ハチ学者、英国BBC取材クルーなど
秋の味覚、ハチを味わう
地蜂(じばち)愛好家としても知られる小坂樫男伊那市長らが呼びかけた「秋の味覚を味わう会」が24日、伊那市の内の萱公民館であった。市関係者・地蜂愛好会有志・地元住民のほか、長谷村でスズメバチの生態にかかわる番組を撮影中の英国BBCの取材クルー、同クルーに同行しているハチが専門の玉川大学の小野正人教授、地蜂取りを描いた映画「こむぎいろの天使」の後藤俊夫監督など、総勢40人がハチなどの伊那谷の秋の味覚を楽しんだ。伊東義人高遠町長も参加した。
テーブルには大スズメバチ・地蜂の空揚げと甘露煮、アマゴの塩焼きやシカ肉の燻製、猪と名古屋コーチンの汁など珍味がずらり。愛好家が取り立ての巣から大スズメバチの幼虫を引き出すのを見て。「あれ食べるのか?」と驚いていた人も、小野教授のハチの解説などを聞きながら、「案外うまいね」と口に運んでいた。
BBCの取材クルーは、伊那市で養蜂園を営む小松実治さんが長谷村に持つ山小屋を拠点に、スズメバチの生態に関する番組を収録中。スタッフのヴェルティ・ホワイトさんは、初めての大スズメバチに恐る恐るはしを運んでいたが、思い切って口に入れてからは「ベリー、デリシャス」を連発していた。
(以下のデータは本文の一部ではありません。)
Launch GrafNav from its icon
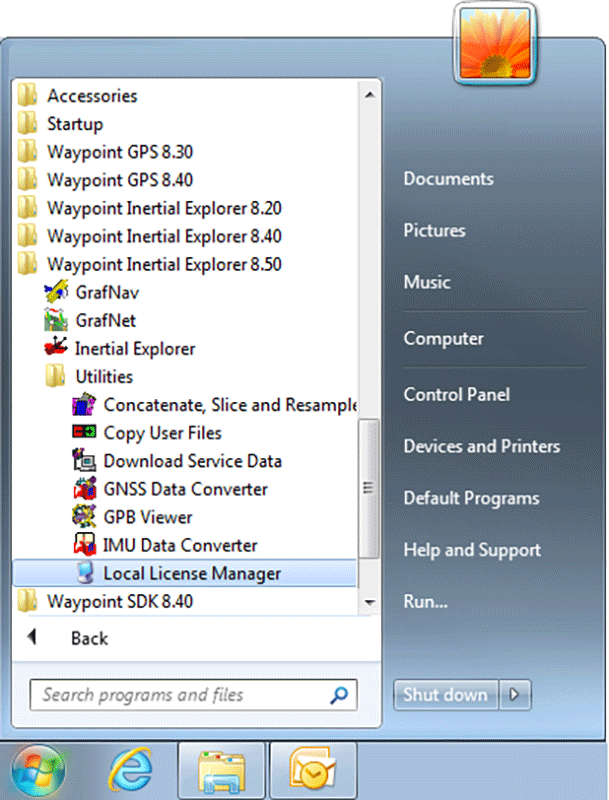Screen dimensions: 609x800 pos(56,292)
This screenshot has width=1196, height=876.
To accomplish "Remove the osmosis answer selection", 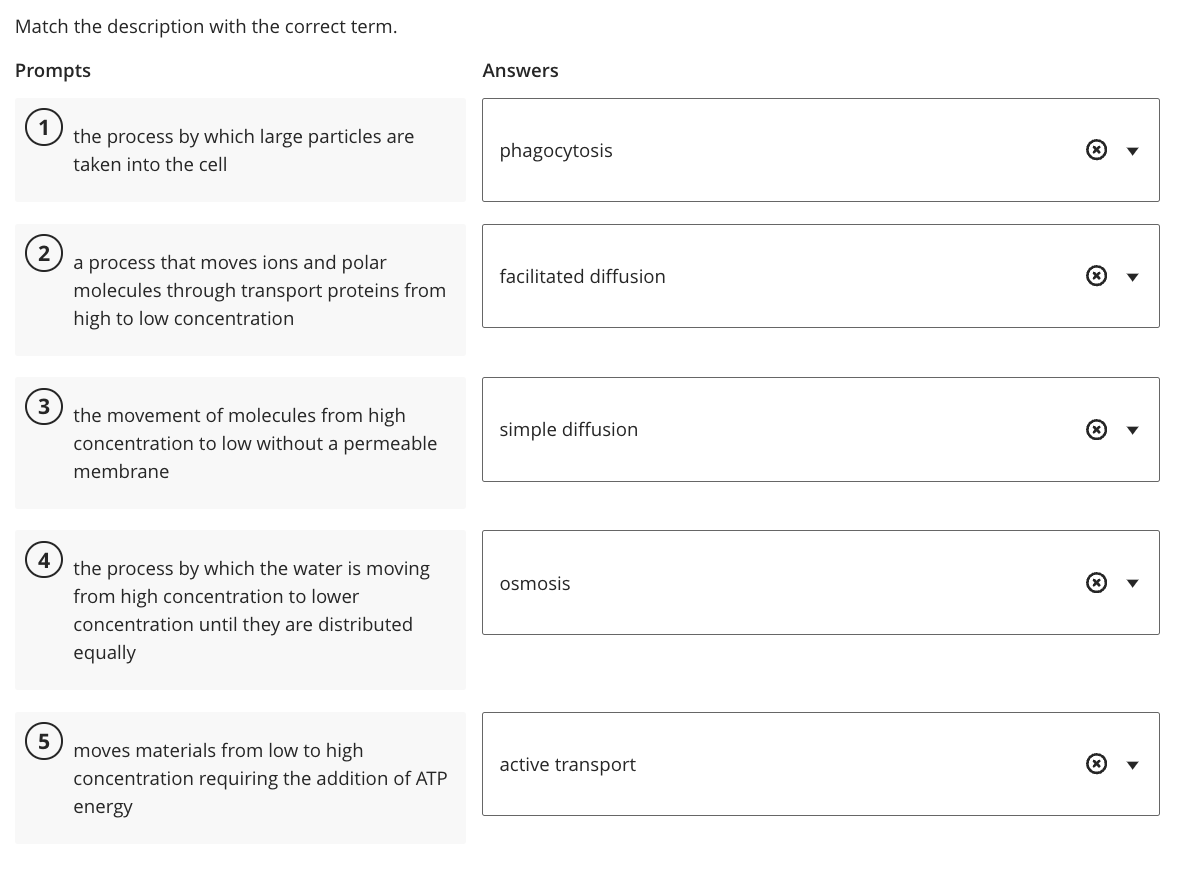I will [1096, 582].

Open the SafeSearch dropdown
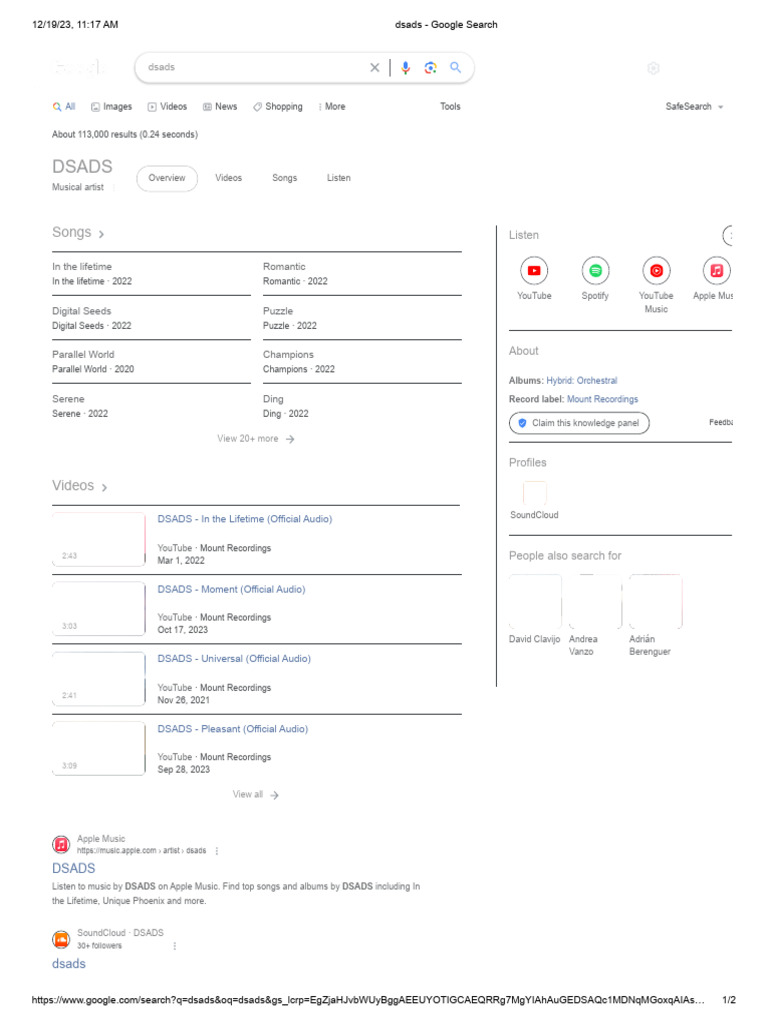pos(694,107)
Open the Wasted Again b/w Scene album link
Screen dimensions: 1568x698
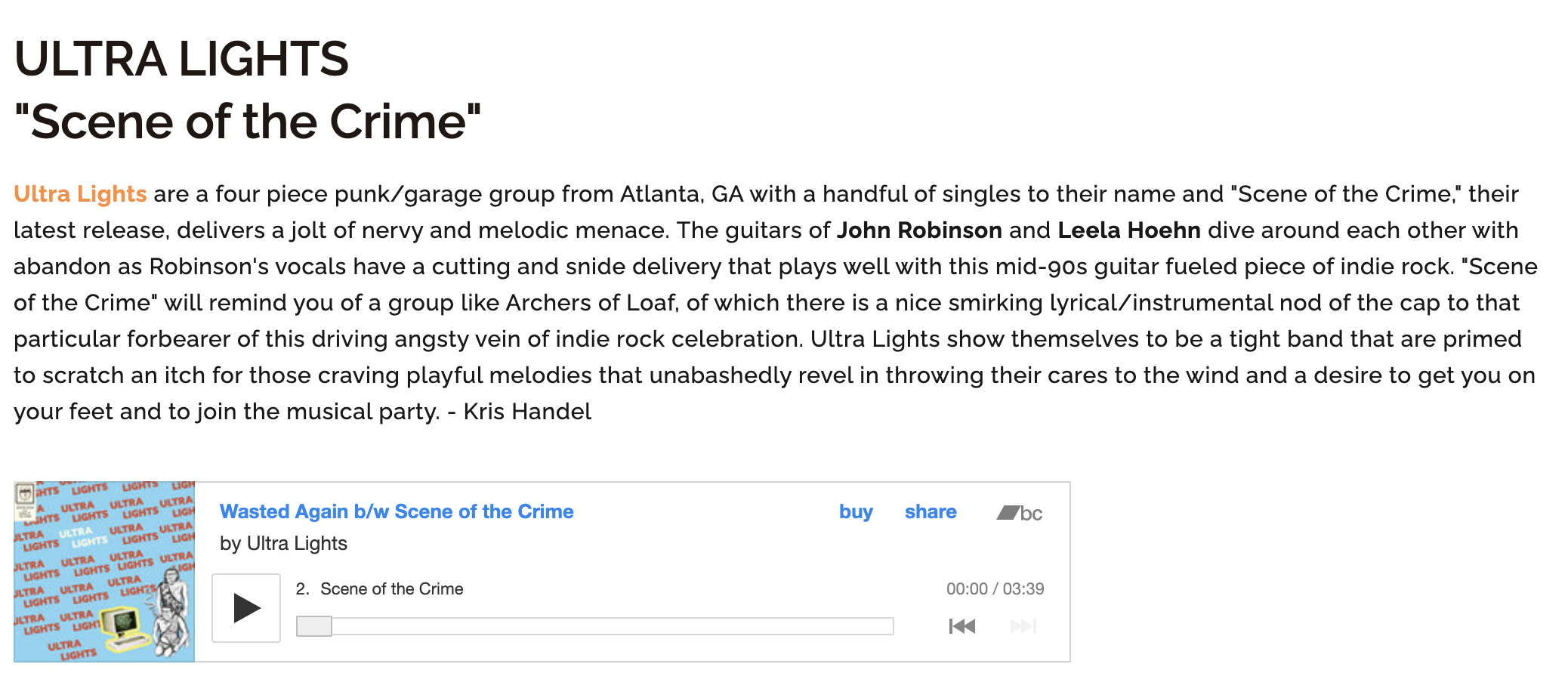tap(397, 512)
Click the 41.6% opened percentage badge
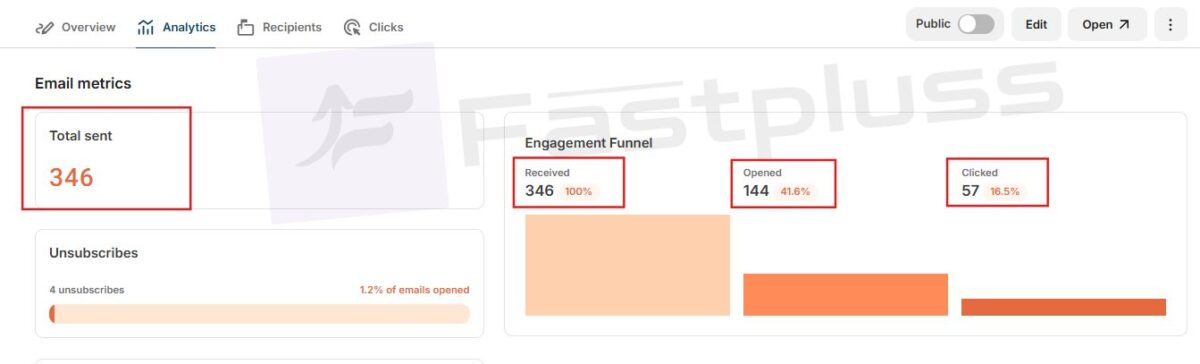The height and width of the screenshot is (364, 1200). click(x=796, y=191)
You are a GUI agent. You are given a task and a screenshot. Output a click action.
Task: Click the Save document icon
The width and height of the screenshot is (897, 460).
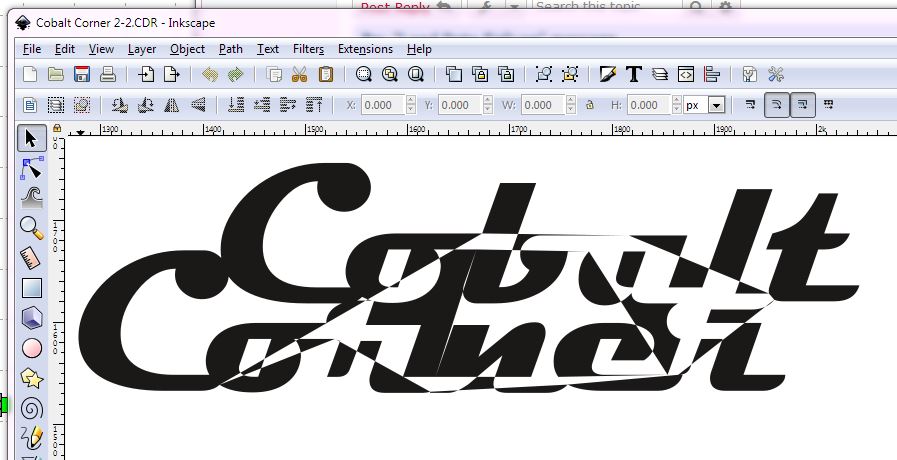click(x=82, y=74)

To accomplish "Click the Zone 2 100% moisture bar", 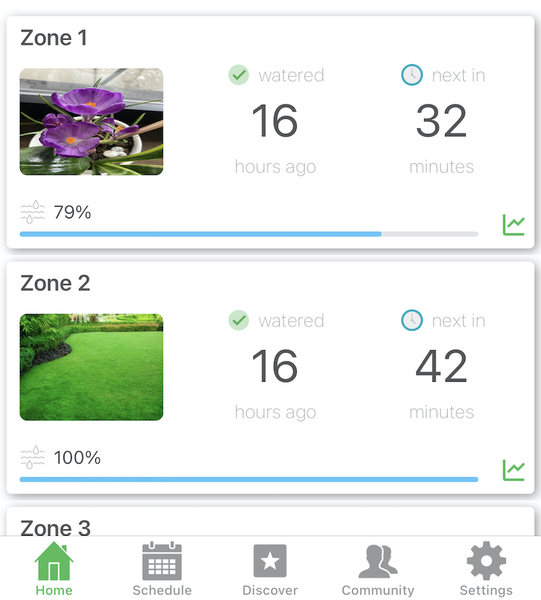I will (x=249, y=479).
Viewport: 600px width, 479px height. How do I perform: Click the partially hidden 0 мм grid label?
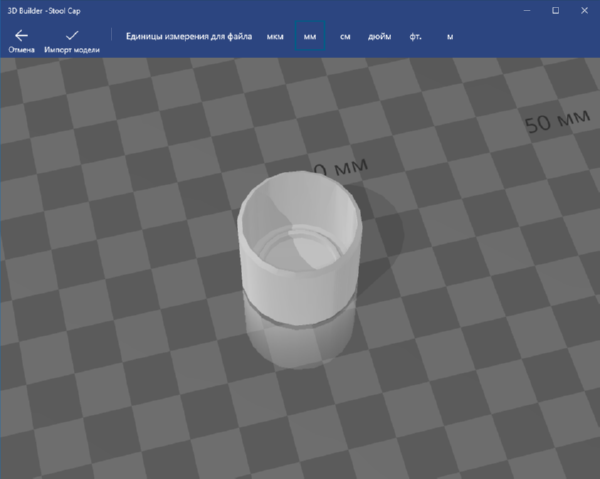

愛好家の話によれば、上伊那ではほぼ17年前から秋にキイロスズメバチの巣をとっても、幼虫がほとんどいない状況が続いている。働き蜂が幼虫を巣の外に捨ててしまうらしい。小野教授は「原因は現在研究中で確定していない」とした上で、「エサ不足への対応と内的要因と、昆虫だけに効く農薬の影響という外的要因の複合の結果」という仮説を立てているという。